I'm well aware that regulations that impose life-saving standards have a tendency to increase the cost of doing business. I would argue that environmental regulations fulfill similar purposes (and are probably more important in terms of quantifiable life savings), but you'd probably disagree with me. As for this issue, there's no question in my mind as to what lawmakers intended with this law. Safety was not the primary concern. The primary concern was restricting a woman's right to choose what she can do with her body and to make a political statement. Again, the results have already proven catastrophic and these impacts were publicized prior to the bill's passage. Planned Parenthood is doing what it can – but it's kind of hard when the state pulls your funding. This has nothing to do with late-term abortions. It has to do with access. No access equates to people taking matters into their own hands.
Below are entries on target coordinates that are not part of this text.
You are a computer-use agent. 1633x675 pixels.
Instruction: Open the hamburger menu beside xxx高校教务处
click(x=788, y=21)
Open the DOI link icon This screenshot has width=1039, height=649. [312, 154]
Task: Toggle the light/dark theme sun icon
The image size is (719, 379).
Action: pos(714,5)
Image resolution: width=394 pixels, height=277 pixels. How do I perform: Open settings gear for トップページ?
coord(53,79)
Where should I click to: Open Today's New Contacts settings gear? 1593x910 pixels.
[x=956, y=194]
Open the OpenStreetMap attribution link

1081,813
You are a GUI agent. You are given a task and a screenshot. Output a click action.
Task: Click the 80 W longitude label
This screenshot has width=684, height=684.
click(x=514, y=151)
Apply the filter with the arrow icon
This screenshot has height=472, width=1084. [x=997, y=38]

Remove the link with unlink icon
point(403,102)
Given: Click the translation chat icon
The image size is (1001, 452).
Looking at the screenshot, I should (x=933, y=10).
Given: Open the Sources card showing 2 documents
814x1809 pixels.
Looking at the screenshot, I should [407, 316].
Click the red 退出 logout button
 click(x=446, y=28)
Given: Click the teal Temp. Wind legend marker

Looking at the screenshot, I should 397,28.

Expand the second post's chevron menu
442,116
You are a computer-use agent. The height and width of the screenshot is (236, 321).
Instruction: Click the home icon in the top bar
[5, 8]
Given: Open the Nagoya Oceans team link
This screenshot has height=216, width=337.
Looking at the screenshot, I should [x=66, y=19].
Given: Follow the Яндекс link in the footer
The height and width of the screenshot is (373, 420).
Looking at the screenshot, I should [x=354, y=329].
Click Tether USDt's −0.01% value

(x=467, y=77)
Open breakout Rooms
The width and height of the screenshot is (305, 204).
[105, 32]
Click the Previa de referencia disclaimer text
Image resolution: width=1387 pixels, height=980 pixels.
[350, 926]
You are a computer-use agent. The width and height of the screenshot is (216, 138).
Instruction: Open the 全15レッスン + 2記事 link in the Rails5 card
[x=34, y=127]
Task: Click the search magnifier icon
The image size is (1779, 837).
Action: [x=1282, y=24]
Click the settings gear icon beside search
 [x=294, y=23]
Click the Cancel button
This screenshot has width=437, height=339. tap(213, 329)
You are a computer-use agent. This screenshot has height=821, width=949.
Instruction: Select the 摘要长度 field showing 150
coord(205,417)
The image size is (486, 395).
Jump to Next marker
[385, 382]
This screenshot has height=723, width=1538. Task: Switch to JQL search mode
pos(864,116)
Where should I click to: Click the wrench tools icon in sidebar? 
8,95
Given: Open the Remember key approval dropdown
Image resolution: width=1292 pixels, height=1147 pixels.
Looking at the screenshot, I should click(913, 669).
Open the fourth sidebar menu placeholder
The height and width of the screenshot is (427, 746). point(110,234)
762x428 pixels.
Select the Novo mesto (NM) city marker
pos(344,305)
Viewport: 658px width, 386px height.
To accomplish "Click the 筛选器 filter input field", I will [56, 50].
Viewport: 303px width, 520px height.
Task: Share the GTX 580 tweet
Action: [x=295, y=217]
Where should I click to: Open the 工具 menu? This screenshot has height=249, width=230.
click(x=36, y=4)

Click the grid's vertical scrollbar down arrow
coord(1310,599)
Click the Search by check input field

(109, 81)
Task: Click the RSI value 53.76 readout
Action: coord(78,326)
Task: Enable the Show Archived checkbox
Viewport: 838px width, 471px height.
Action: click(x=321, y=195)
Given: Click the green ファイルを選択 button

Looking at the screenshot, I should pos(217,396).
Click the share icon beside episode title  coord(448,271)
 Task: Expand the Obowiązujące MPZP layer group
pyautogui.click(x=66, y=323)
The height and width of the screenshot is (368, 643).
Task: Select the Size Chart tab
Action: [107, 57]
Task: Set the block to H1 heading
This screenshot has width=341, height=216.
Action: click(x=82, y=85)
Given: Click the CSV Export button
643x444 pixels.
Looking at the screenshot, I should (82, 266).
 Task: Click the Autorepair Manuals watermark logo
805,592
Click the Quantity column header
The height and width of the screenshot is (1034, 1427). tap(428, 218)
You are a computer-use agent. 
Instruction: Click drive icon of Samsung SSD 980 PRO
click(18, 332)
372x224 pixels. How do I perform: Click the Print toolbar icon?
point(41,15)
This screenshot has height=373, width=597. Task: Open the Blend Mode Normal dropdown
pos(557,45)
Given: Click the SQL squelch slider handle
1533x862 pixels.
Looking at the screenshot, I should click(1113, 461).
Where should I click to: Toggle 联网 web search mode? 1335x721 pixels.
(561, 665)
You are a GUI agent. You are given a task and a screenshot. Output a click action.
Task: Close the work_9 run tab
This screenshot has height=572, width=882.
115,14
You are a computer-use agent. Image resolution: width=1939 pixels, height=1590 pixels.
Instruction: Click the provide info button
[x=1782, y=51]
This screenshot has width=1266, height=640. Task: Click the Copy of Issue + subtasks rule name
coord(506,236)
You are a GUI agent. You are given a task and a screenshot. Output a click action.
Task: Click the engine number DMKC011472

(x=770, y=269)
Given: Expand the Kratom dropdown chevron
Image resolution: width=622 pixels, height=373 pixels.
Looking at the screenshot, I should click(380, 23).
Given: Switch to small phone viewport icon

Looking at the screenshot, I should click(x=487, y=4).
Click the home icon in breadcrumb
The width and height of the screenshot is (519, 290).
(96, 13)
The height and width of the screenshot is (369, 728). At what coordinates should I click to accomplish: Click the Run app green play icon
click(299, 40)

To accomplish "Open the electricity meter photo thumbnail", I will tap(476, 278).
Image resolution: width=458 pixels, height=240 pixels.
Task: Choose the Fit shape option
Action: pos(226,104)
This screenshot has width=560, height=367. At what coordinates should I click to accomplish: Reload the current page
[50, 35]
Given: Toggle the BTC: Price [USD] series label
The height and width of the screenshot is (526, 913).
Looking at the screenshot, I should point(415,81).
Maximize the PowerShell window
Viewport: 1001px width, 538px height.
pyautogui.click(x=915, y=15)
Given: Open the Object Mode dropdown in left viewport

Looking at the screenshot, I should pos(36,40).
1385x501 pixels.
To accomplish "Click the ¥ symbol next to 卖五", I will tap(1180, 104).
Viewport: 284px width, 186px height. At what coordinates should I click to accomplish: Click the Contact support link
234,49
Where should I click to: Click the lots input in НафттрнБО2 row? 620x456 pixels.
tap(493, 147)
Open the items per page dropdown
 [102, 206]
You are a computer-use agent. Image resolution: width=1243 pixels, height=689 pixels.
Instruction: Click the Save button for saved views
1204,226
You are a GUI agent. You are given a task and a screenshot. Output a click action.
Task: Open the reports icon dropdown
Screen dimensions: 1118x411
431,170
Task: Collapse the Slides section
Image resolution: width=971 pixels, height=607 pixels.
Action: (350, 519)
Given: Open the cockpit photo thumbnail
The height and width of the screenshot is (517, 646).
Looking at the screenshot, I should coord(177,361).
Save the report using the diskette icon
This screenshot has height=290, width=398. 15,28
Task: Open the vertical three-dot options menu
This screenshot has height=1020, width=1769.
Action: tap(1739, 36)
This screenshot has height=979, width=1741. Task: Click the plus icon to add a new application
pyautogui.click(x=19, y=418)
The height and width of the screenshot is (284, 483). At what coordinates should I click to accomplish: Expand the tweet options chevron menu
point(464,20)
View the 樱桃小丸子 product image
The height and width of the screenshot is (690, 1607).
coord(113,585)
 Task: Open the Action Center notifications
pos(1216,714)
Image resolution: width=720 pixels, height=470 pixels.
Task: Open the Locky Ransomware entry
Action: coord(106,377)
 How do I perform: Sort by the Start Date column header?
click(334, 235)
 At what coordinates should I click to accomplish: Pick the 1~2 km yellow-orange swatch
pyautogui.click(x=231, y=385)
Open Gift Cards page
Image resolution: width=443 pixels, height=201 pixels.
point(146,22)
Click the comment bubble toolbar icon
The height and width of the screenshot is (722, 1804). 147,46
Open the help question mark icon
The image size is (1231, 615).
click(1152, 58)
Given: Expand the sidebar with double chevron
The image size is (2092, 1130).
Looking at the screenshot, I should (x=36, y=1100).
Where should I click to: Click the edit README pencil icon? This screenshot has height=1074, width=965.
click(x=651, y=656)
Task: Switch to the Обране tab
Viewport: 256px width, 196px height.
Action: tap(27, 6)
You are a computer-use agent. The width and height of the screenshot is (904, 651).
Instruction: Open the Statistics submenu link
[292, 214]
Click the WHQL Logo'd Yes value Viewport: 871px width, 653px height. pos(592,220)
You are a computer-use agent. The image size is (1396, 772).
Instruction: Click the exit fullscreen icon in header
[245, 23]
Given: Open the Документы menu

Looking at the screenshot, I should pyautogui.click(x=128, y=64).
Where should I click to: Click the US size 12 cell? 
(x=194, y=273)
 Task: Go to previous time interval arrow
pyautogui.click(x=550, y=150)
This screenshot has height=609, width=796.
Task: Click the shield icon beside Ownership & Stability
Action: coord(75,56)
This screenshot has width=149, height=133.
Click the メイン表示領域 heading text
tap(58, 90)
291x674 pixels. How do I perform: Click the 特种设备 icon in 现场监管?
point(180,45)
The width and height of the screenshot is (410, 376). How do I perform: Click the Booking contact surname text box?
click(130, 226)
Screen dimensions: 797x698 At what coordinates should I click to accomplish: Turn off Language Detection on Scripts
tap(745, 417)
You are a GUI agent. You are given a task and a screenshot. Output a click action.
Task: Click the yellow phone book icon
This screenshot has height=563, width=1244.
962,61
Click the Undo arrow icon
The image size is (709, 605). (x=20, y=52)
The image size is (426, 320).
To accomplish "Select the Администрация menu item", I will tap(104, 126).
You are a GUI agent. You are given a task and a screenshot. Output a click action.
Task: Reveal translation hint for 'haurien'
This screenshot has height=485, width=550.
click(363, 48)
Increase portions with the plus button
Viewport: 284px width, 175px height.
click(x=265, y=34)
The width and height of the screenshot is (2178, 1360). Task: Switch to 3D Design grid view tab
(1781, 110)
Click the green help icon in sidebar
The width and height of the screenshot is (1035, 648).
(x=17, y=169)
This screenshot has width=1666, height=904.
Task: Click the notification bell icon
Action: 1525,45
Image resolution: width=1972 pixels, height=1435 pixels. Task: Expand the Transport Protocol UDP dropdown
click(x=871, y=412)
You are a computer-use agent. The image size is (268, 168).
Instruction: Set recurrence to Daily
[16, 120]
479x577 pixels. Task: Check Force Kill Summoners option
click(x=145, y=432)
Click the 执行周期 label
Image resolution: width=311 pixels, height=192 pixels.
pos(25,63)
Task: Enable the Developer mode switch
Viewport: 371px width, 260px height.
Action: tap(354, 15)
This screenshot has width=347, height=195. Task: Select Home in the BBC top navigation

On a much more general note, in thinking about one of your last articles, why is it that Libertarians/Republicans so vehemently fight to keep government out of their mouths (free speech), their gun closets and their wallets, but reproductive organs are fair game? I've never been able to understand this because it's where things get murky in terms of what parties would normally stand for based on their stances on government control.

Wonderful, Melanie, just

Wonderful, Melanie, just wonderful.

Thanks for being a voice for humanity and against inhumanity like the abortion factories.

P.S. I quote Hannah Arendt and Dietrich Bonhoeffer in my classes all the time

"Wendy Davis was opposed to

"Wendy Davis was opposed to the Texas legislation because of its implications on the number of abortion clinics in the state. With the law now enacted, it is expected that only six of the more than 40 clinics in the state will still be open by September."

Yes, regulations that impose life-saving standards have a tendency to increase the cost of doing business. Are you suggesting there shouldn't be protective regulations or that existing regulations shouldn't be enforced?

Gosnell was doing illegal post-24 week abortions. Are you suggesting that's ok?

Also, isn't aiding low-income, minority women the mission of Planned Parenthood, one of the largest non-profits in the world?

What ever happened to "abortion should be safe, legal with significant limits, and rare".....that used to be the Democrat position.